Written request = Copy the rows below, swapping "quantity field" for "amount box" wherever it appears and leaving everything else as it is.

Items =

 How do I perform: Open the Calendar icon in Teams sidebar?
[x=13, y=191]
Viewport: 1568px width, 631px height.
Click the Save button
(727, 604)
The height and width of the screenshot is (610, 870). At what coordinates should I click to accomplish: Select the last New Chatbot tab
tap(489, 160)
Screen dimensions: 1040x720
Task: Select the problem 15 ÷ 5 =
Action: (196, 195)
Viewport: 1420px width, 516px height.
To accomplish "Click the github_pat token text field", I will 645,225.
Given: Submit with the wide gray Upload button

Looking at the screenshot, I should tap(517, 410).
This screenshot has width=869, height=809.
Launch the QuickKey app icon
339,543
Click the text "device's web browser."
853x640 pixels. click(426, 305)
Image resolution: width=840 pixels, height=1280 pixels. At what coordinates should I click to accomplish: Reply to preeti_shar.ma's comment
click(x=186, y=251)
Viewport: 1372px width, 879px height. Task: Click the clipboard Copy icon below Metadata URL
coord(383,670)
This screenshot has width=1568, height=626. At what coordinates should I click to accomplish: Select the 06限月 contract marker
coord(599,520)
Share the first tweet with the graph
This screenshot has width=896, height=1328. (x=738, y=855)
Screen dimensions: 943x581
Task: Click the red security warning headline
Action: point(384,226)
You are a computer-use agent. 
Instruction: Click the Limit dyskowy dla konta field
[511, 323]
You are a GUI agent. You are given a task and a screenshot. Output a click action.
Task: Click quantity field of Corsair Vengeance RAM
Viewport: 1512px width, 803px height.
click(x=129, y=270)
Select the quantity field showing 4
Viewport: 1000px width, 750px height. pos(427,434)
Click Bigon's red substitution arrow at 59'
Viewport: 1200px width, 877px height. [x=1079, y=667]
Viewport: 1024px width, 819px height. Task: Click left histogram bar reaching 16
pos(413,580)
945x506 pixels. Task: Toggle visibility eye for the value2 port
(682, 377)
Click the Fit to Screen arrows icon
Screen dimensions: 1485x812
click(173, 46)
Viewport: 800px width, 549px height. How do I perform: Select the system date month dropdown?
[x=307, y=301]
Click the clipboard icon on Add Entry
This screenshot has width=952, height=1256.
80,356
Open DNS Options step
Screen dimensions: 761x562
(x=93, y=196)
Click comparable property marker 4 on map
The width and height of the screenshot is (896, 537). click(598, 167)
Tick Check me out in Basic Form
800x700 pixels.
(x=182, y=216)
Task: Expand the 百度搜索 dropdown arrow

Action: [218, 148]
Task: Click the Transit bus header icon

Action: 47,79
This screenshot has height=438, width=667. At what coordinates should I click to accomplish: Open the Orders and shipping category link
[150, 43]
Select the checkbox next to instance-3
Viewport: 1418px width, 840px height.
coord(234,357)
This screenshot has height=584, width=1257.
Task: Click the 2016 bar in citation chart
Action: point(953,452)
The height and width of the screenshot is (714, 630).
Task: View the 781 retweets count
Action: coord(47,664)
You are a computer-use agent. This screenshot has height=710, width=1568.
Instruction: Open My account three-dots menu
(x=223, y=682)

Task answer =
 How do I perform: Open the Calendar icon in Teams sidebar?
[x=13, y=191]
Viewport: 1568px width, 631px height.
Click the Save button
(727, 604)
The height and width of the screenshot is (610, 870). At what coordinates should I click to accomplish: Select the last New Chatbot tab
tap(489, 160)
Screen dimensions: 1040x720
Task: Select the problem 15 ÷ 5 =
Action: (196, 195)
Viewport: 1420px width, 516px height.
To accomplish "Click the github_pat token text field", I will 645,225.
Given: Submit with the wide gray Upload button

Looking at the screenshot, I should tap(517, 410).
This screenshot has width=869, height=809.
Launch the QuickKey app icon
339,543
Click the text "device's web browser."
853x640 pixels. click(426, 305)
Image resolution: width=840 pixels, height=1280 pixels. At what coordinates should I click to accomplish: Reply to preeti_shar.ma's comment
click(x=186, y=251)
Viewport: 1372px width, 879px height. Task: Click the clipboard Copy icon below Metadata URL
coord(383,670)
This screenshot has width=1568, height=626. At what coordinates should I click to accomplish: Select the 06限月 contract marker
coord(599,520)
Share the first tweet with the graph
This screenshot has width=896, height=1328. (x=738, y=855)
Screen dimensions: 943x581
Task: Click the red security warning headline
Action: point(384,226)
You are a computer-use agent. 
Instruction: Click the Limit dyskowy dla konta field
[511, 323]
You are a GUI agent. You are given a task and a screenshot. Output a click action.
Task: Click amount box of Corsair Vengeance RAM
Viewport: 1512px width, 803px height.
click(x=129, y=270)
Select the amount box showing 4
Viewport: 1000px width, 750px height. pos(427,434)
Click Bigon's red substitution arrow at 59'
Viewport: 1200px width, 877px height. [x=1079, y=667]
Viewport: 1024px width, 819px height. Task: Click left histogram bar reaching 16
pos(413,580)
945x506 pixels. Task: Toggle visibility eye for the value2 port
(682, 377)
Click the Fit to Screen arrows icon
Screen dimensions: 1485x812
click(173, 46)
Viewport: 800px width, 549px height. How do I perform: Select the system date month dropdown?
[x=307, y=301]
Click the clipboard icon on Add Entry
This screenshot has width=952, height=1256.
80,356
Open DNS Options step
Screen dimensions: 761x562
(x=93, y=196)
Click comparable property marker 4 on map
The width and height of the screenshot is (896, 537). click(598, 167)
Tick Check me out in Basic Form
800x700 pixels.
(x=182, y=216)
Task: Expand the 百度搜索 dropdown arrow

Action: [218, 148]
Task: Click the Transit bus header icon

Action: 47,79
This screenshot has height=438, width=667. At what coordinates should I click to accomplish: Open the Orders and shipping category link
[150, 43]
Select the checkbox next to instance-3
Viewport: 1418px width, 840px height.
coord(234,357)
This screenshot has height=584, width=1257.
Task: Click the 2016 bar in citation chart
Action: point(953,452)
The height and width of the screenshot is (714, 630).
Task: View the 781 retweets count
Action: coord(47,664)
You are a computer-use agent. This screenshot has height=710, width=1568.
Instruction: Open My account three-dots menu
(x=223, y=682)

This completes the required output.